Huawei Y3 (2018)
- Manufacturer: Huawei
- Type: Smartphone
- Series: Huawei Y
- First released: May 2018
- Predecessor: Huawei Y3 (2017)
- Related: Huawei Y5 (2018) Huawei Y6 (2018) Huawei Y7 (2018) Huawei Y9 (2018)
- Compatible networks: GSM, 3G, 4G (LTE)
- Form factor: Slate
- Colors: Gold, White, Gray
- Dimensions: 145.1×73.7×9.5 mm (5.71×2.90×0.37 in)
- Weight: 175 g (6 oz)
- Operating system: Android 8.1 Oreo (Go Edition)
- System-on-chip: MediaTek MT6737M (28 nm)
- CPU: 4×1.1 GHz Cortex-A53
- GPU: Mali-T720MP2
- Memory: 1GB RAM
- Storage: 8GB eMMC 5.0
- Battery: Li-Ion 2280 mAh, non-removable
- Rear camera: 8 MP, f/2.0, AF, LED flash Video: 720p@30fps
- Front camera: 2 MP Video: 720p@30fps
- Display: IPS LCD, 5.0", 854 × 480, 16:9, 196 ppi
- Connectivity: WLAN: Wi-Fi 802.11 b/g/n, hotspot Bluetooth: 4.0, A2DP

= Huawei Y3 (2018) =

Smartphone model

The Huawei Y3 (2018) (stylized as HUAWEI Y3 2018) is an entry-level of Android smartphone developed by Huawei, notable for its use of a special lightweight version of Android called Android Go. It was unveiled on May 9, 2018.

== Design ==
The front of the Huawei Y3 (2018) is made of glass and the case is made of matte plastic.

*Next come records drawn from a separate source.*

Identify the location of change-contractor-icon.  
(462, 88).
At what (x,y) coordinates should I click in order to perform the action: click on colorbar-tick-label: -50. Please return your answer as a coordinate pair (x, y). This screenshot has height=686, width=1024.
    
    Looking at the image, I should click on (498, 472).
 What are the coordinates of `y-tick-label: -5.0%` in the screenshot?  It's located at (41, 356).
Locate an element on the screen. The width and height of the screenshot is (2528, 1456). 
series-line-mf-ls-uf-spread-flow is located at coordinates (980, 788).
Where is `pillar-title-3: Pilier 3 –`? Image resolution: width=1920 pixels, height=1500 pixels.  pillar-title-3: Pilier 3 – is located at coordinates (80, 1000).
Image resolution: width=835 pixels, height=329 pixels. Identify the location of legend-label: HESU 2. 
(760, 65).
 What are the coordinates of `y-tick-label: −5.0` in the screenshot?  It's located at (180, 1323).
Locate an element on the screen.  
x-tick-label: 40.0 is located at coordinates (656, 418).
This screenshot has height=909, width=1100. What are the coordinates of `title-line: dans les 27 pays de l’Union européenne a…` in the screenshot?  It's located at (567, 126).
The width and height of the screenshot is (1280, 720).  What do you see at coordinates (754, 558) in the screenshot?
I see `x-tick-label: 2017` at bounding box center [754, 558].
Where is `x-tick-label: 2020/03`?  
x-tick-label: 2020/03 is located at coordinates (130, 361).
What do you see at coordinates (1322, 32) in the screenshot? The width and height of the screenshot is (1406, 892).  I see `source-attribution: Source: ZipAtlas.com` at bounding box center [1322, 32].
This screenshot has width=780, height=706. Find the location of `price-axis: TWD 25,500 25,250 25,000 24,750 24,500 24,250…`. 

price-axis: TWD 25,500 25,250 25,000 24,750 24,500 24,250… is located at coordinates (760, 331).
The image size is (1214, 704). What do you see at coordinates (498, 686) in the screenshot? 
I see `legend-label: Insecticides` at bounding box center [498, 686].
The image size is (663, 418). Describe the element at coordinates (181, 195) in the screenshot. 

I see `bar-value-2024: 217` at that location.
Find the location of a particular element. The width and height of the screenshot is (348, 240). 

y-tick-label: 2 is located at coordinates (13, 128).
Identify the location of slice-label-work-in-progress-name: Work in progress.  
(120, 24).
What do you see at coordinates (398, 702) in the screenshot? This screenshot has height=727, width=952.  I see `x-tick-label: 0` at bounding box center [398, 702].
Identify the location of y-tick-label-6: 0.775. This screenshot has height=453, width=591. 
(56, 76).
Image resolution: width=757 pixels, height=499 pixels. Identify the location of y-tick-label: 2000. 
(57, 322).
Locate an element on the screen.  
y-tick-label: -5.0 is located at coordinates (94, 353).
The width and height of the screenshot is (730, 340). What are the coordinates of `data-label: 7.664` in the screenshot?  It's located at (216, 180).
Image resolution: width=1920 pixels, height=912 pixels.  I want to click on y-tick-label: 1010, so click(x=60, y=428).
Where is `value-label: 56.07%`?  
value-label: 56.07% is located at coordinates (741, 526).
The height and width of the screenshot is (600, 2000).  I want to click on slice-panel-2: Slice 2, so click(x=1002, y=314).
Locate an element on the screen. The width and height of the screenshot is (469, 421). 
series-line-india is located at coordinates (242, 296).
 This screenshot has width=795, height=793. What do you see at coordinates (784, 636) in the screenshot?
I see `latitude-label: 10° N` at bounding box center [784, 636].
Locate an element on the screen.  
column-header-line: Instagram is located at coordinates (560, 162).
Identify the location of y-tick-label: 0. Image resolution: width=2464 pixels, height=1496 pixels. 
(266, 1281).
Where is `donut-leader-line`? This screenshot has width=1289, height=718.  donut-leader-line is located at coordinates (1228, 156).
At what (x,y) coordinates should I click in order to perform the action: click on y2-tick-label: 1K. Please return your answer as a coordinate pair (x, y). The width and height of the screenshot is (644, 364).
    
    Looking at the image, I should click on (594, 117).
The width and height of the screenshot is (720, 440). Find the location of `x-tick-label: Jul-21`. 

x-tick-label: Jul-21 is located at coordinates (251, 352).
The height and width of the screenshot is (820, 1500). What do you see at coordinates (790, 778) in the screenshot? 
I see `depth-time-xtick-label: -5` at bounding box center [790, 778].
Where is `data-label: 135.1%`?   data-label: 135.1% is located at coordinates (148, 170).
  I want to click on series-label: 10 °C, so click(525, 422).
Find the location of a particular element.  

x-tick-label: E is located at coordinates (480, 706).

At the bottom, there is a microUSB connector and a microphone. At the top, there is a 3.5 mm audio jack. On the right side, there are volume control buttons and a power button. On the back panel, there is a speaker, the main camera module, and an LED flash. By removing the back panel, it can also access the slots for two SIM cards and a microSD memory card up to 128 GB.

The Huawei Y3 (2018) has 3 color options: Gold, White, and Gray.

== Technical specifications ==

=== Hardware ===
The Huawei Y3 (2018) is equipped with a MediaTek MT6737M SoC and a Mali-T720MP2 GPU. The smartphone was sold with 1 GB of RAM and 8 GB of internal storage.

The phone's battery capacity is 2280 mAh.

The Huawei Y3 (2018) has a 5-inch IPS LCD screen with a 854 x 480 pixels resoulution, a 196 ppi pixel density and a 16:9 aspect ratio.

The smartphone features an 8MP rear camera with an f/2.0 aperture and autofocus, and a 2MP front-facing camera. Both cameras are capable of recording video at 720p@30fps resolution.

=== Software ===
The smartphone was released on a lightweight version of Android called Android Go version 8.1 Oreo. The firmware itself on the smartphone looks like a "pure" version of Android, except for the modified icons, home screen, and update menu.